• **EXERCISE PASSAGE**:
Scolopsis japonica, the Javan monocle bream or whitecheek monocle bream, is a species of marine ray-finned fish belonging to the family Nemipteridae, the threadfin breams. This fish is found in the western Pacific Ocean.

==Taxonomy==
Scolopsis japonica was first formally described in 1793 by the German physician and naturalist Marcus Elieser Bloch with its type locality given as Japan, but this is likely to mean Java. This taxon was regarded as a synonyms of S. vosmeri but S. vosmerii has been shown to be a species complex of three species in 2022. S. curite in the Indian Ocean, S. vosmeri in the northern Indian Ocean and Indonesia and S. japonica in the Western Pacific Ocean. S. japonica and S. curite are closely related sister species which replace each other geographically. The 5th edition of Fishes of the World classifies the genus Scolopsis within the family Nemipteridae which it places in the order Spariformes.

• **EXERCISE DATA**:
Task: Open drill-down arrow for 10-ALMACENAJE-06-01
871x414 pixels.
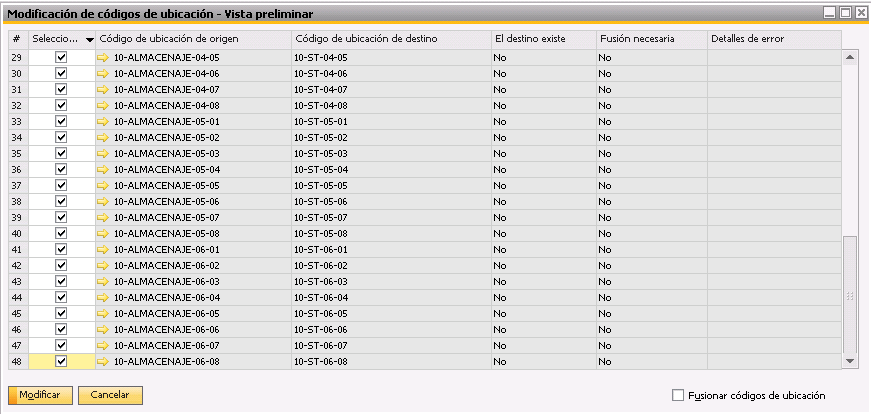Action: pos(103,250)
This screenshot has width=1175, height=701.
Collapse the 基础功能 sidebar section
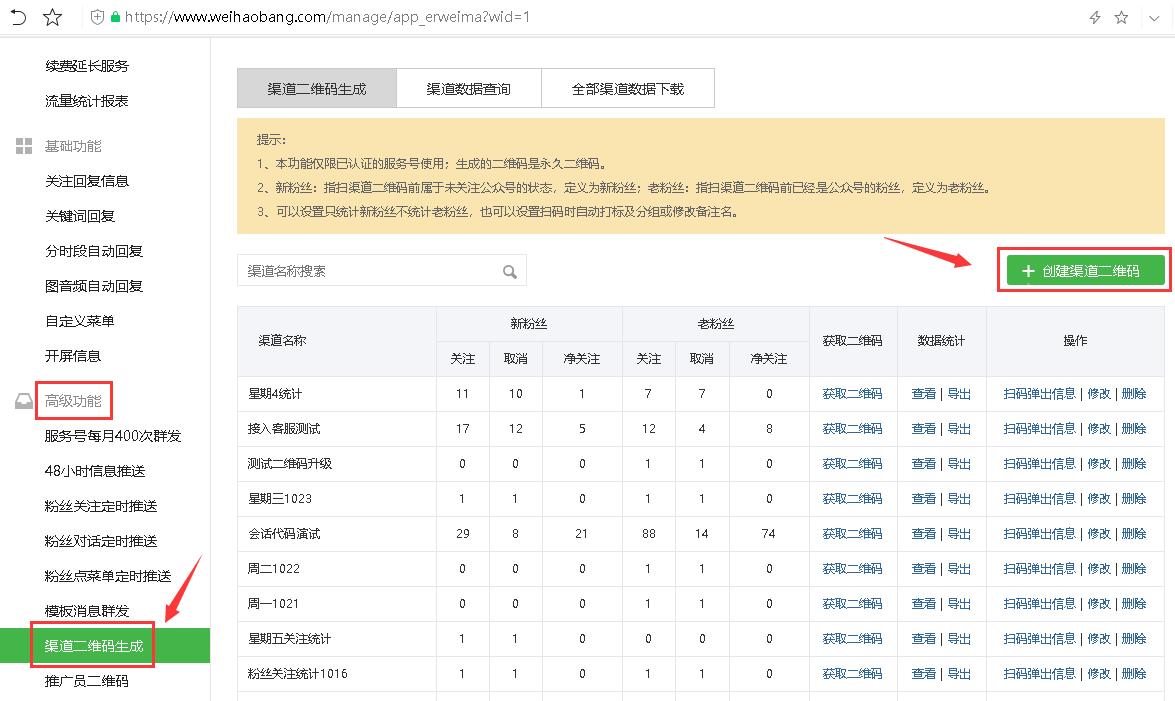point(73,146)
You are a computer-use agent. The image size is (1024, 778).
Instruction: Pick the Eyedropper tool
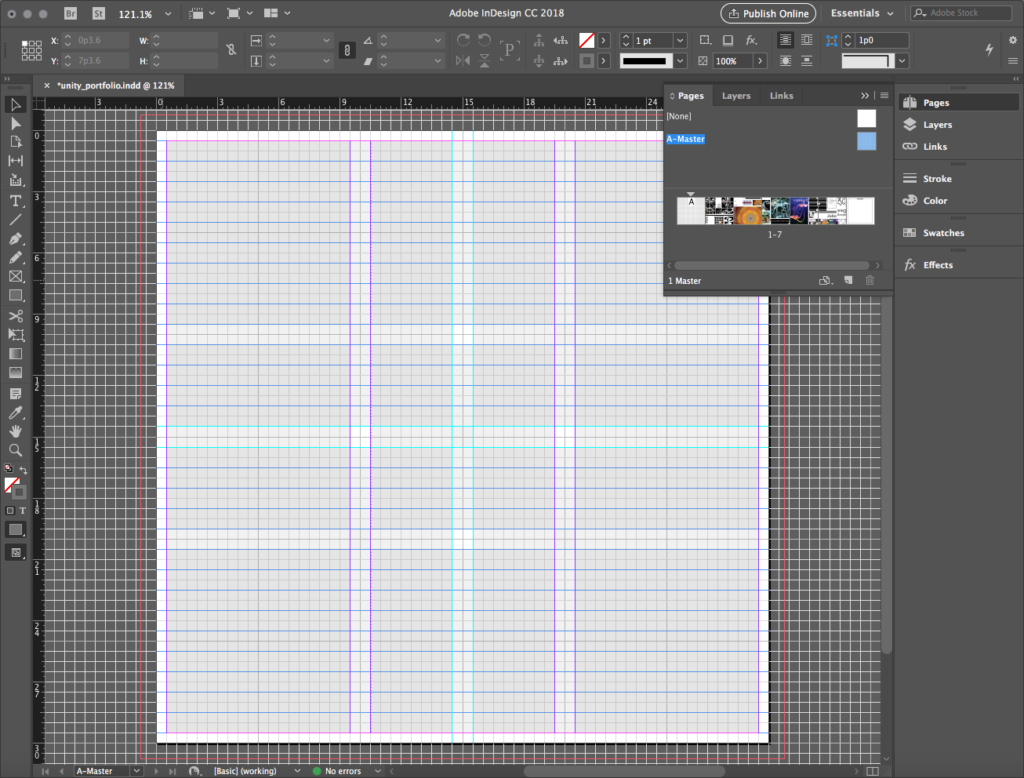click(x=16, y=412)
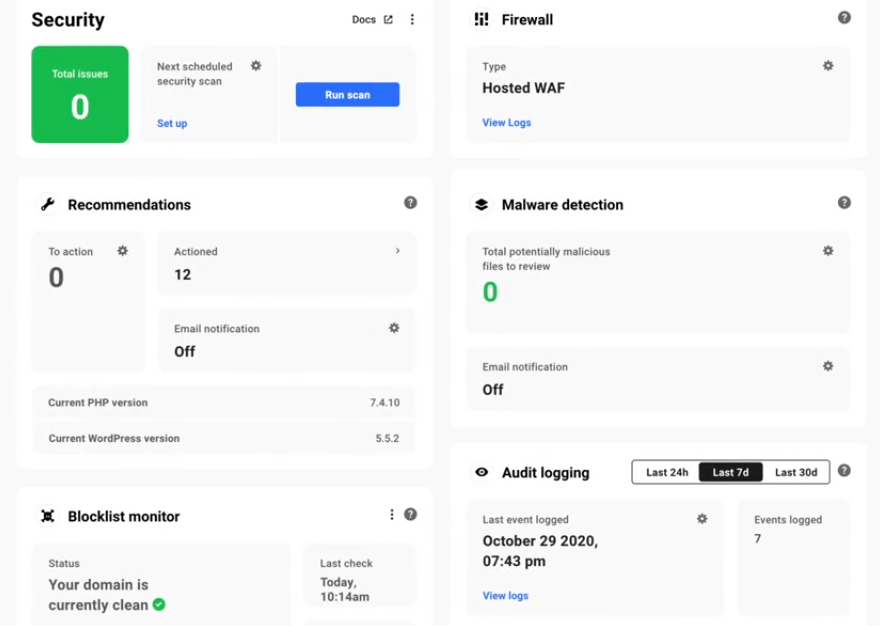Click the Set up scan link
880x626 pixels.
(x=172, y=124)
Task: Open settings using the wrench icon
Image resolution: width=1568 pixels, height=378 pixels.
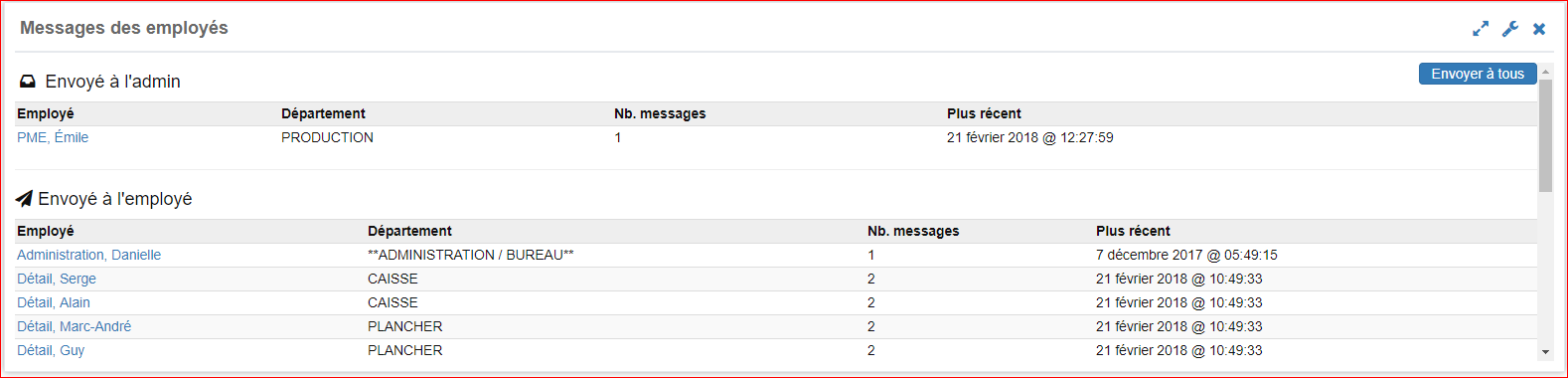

• **WHAT NEEDS TO BE DONE**: Decide whether each statement agrees with the passage on Scolopsis japonica. Answer yes or no for each, quoting the words of the passage that settle it. (a) Marcus Elieser Bloch first formally described the species in 1793. (b) The fish is found in the Indian Ocean. (c) Fishes of the World places the family Nemipteridae in the order Spariformes.

• **FINISHED EXERCISE**:
(a) Yes: "first formally described in 1793 by the German physician and naturalist Marcus Elieser Bloch"
(b) No: "This fish is found in the western Pacific Ocean."
(c) Yes: "the family Nemipteridae which it places in the order Spariformes"